Mouth Sewn Shut - Doomed Future Today (Cover Artwork)
Staff Pick

Mouth Sewn Shut

Doomed Future Today (2007)

Rodent Popsicle / Profane Existence


The grinding cacophony of crust punk and playful upstrokes of ska have rarely joined hands, and even more rarely done so with any semblance of style or skill. Despite their squatting lifestyle and poor hygiene, the crack rock steady of Choking Victim and Leftover Crack generally gets shut out of the elitist crust punk scene while the Subhumans and Citizen Fish are really more anarcho bands with some ska tendencies. So for all intents and purposes, Mouth Sewn Shut marched into a new territory of checkered dumpster divers and nihilistic rude boys with their debut Pandemic = Solution.
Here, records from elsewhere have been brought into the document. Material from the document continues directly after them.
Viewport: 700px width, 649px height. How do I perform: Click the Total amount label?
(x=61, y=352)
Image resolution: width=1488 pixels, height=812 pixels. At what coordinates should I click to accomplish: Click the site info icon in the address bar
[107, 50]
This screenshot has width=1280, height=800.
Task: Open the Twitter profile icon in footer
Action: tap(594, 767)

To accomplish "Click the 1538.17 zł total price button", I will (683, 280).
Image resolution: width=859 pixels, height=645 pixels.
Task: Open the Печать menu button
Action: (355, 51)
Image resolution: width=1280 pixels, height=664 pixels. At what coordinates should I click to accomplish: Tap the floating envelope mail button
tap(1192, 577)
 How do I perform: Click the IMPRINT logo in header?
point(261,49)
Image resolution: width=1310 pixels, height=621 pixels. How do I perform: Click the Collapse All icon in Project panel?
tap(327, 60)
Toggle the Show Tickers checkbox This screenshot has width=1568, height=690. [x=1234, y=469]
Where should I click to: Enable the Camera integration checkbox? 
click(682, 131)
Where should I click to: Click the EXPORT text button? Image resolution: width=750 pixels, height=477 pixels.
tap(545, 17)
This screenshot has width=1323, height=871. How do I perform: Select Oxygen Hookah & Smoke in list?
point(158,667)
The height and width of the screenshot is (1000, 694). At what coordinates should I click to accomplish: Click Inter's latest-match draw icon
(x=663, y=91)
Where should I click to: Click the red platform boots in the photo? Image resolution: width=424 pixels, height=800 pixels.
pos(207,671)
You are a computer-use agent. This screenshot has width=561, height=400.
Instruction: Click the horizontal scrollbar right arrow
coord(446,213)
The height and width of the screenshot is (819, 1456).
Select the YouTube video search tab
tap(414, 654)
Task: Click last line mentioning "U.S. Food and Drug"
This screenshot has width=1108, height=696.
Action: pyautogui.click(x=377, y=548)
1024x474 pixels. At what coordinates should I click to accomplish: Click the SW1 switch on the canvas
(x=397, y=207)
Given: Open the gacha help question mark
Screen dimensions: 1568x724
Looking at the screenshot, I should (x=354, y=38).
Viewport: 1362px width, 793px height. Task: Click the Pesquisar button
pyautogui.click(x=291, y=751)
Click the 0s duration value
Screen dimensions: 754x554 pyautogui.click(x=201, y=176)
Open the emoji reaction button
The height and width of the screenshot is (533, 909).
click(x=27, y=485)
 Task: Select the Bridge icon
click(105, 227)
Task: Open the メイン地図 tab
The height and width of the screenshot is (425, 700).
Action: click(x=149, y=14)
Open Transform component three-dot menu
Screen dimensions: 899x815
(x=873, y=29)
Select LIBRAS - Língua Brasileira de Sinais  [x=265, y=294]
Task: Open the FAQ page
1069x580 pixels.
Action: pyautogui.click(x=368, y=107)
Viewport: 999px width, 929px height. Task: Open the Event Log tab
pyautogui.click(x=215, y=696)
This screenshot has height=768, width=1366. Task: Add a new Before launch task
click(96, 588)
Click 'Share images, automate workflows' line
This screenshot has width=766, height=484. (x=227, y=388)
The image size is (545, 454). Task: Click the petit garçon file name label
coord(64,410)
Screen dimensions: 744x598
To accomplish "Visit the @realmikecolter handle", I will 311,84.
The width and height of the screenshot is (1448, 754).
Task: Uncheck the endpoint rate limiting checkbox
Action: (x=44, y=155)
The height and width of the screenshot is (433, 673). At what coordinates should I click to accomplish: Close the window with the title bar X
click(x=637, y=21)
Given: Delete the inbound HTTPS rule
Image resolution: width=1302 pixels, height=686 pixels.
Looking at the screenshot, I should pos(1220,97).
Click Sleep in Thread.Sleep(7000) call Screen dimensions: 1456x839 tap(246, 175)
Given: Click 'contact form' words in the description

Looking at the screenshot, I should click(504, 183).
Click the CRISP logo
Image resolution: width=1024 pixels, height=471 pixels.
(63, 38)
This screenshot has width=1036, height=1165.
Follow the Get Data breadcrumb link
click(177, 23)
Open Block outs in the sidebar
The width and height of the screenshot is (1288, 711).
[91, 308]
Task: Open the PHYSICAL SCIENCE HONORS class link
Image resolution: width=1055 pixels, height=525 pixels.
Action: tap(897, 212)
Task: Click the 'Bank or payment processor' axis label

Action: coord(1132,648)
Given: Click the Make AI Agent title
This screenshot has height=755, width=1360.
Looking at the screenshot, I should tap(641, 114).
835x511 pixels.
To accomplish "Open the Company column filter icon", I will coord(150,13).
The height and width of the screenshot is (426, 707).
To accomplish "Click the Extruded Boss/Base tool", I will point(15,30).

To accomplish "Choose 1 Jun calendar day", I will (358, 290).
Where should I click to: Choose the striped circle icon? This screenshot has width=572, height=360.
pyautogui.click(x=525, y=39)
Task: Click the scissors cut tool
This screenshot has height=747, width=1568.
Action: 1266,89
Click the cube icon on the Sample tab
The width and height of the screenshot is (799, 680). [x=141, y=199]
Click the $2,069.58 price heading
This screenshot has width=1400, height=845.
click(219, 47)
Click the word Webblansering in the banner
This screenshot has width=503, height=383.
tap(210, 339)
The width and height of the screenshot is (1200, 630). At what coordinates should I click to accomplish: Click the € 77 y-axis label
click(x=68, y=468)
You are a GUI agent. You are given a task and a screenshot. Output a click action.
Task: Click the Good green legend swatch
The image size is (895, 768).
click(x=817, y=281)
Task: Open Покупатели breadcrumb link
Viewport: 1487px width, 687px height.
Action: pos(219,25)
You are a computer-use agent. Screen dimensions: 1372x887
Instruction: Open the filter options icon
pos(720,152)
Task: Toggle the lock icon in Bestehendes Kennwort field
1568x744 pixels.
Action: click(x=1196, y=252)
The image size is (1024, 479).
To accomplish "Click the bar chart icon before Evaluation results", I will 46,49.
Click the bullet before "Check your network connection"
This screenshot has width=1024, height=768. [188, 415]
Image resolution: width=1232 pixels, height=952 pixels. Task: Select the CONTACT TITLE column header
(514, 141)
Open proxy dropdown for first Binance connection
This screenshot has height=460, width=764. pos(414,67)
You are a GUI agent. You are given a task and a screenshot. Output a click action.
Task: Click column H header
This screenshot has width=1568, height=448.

If the title of the delightfully fatalistic Doomed Future Today isn't any indication of what to expect on this record, song titles like "When Is it Going to End," "World War 3" and "I Hate It" should leave no doubt. Featuring half of Toxic Narcotic (including vocalist Bill Damon), Mouth Sewn Shut play a combination of about one-third faithful crust punk, another third grimy, distorted reggae, and the last some blend of said styles. Do the math: It's a lively assortment and it works surprisingly well.

The skank-inducing ska-punk of tracks like "Methademic" and "Working to Drink" are the album's most bubbly tracks (pardon the pun) while the similarly spry "Flavor of the Weak" bears witness to the mistake of selling out: "Enjoy your fame because the time is brief / Fans of cheese always want fresh cheese / You went from on your ass to on your knees."

Among the slower, more rocksteady/reggae numbers, the title track is certainly a highlight, while "Bombs (Version)" intermittently explodes like a musical onomatopoeia. "Watch Out" is an anti-Big Brother head bobber that attests "It won't be long until it's gone: your rights and privacy / So watch out what you say / Because they might take you away / And it won't be long until it's gone: your freedom in the digital age."

While the more standard crust numbers like "We're All Immigrants" and "Back in the Day" are good, they don't quite stand out as much as those blended with traditionally Jamaican rhythms. Mouth Sewn Shut took a bit of a gamble, gearing most of their album around an embryonic style, but it paid off on Doomed Future Today, a crusty reggae creation that paints only the bleakest of images with its fluid musical fusion.